É urgente quantificar o dinheiro gasto em deslocações de membros do governo ao estrangeiro, muitas vezes em missões de aparência e comitivas inflacionadas, sem retorno algum para o país. O mesmo vale para conferências e fóruns promovidos apenas para alimentar o ego e o marketing dos governantes, sem impacto real. A nomeação de familiares, cônjuges, amigos e militantes do partido para cargos públicos de alta responsabilidade, sem critérios de mérito e competência, deve ser alvo de um levantamento sistemático. A oposição precisa apresentar estes casos com nomes, funções, datas de nomeação e, sobretudo, currículos que revelem a total ausência de qualificação para os cargos que ocupam.

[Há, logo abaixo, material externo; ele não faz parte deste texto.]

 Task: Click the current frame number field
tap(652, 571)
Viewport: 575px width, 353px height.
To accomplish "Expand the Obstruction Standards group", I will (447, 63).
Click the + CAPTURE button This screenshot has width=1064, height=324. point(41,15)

Enquanto faltam médicos, camas hospitalares e condições básicas nas escolas, o governo não hesita em adquirir viaturas de luxo, contratar agências de comunicação e promover campanhas de imagem. Este insulto à inteligência e à dignidade do povo tem de ser denunciado com números, notas de despesa e consequências sociais. A atual conjuntura exige uma oposição metódica, que trabalhe com o rigor de uma auditoria e a ousadia de uma comissão de inquérito. Cada intervenção deve ser um ato de responsabilização pública. Cada dado apresentado deve comprometer a narrativa do governo. Não se combate o cinismo institucional com palavras suaves ou generalizações inofensivas.
A oposição deve constituir-se como a principal fonte de escrutínio do poder executivo, articulando-se com jornalistas investigativos, sindicatos, associações cívicas e até com denunciantes anônimos dispostos a partilhar documentos comprometedores. É este ecossistema de vigilância ativa que poderá devolver esperança à cidadania. O país atravessa um momento perigoso: a erosão da confiança nas instituições, a anestesia coletiva diante do desgoverno e a conversão da justiça em espetáculo vazio. Para romper esse ciclo, a oposição tem de abandonar a postura cerimonial e assumir um papel de combate informado, ético e ofensivo.

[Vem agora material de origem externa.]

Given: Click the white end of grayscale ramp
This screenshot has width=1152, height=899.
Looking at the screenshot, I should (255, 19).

Este é o momento crucial para a oposição mostrar serviço ao país. Não há mais margem para discursos genéricos ou lamentos simbólicos. A história não será clemente com os que escolherem o silêncio ou a omissão. Cabo Verde precisa, com urgência, de uma oposição que investigue, confronte, denuncie e proponha. Uma oposição que saiba onde estão os recursos perdidos, quem os desviou e o que não foi feito por causa disso. A justiça está calada. A propaganda está ativa. Cabe à oposição erguer a voz — com dados, com provas e com coragem. Só assim o país poderá voltar a respirar verdade.